▶ **Problem requirements**
Copy every line of the records below, including the requests, and shift the answer coordinates by adding 62 to each number in them. Leave all other numbers unchanged.

▶ **Information supplied**

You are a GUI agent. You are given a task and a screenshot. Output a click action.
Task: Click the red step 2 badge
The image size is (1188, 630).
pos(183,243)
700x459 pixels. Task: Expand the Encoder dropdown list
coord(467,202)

▶ **Completed exercise**
You are a GUI agent. You are given a task and a screenshot. Output a click action.
Task: Click the red step 2 badge
The image size is (1188, 630).
pos(245,305)
700x459 pixels. Task: Expand the Encoder dropdown list
coord(529,264)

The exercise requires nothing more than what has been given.